▸ What is required:
Please transcribe the listing in its entirety, character for character.

▸ Data in this exercise:
....

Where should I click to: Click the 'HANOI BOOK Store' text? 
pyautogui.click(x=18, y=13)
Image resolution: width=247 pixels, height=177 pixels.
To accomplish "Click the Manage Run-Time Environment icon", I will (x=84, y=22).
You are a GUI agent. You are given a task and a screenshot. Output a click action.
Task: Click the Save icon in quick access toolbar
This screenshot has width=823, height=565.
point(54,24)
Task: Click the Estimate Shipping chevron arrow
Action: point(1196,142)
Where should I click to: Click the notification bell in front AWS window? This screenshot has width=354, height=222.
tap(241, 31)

....

▸ Result below:
Where should I click to: Click the 'HANOI BOOK Store' text? 
pyautogui.click(x=18, y=13)
Image resolution: width=247 pixels, height=177 pixels.
To accomplish "Click the Manage Run-Time Environment icon", I will (x=84, y=22).
You are a GUI agent. You are given a task and a screenshot. Output a click action.
Task: Click the Save icon in quick access toolbar
This screenshot has width=823, height=565.
point(54,24)
Task: Click the Estimate Shipping chevron arrow
Action: point(1196,142)
Where should I click to: Click the notification bell in front AWS window? This screenshot has width=354, height=222.
tap(241, 31)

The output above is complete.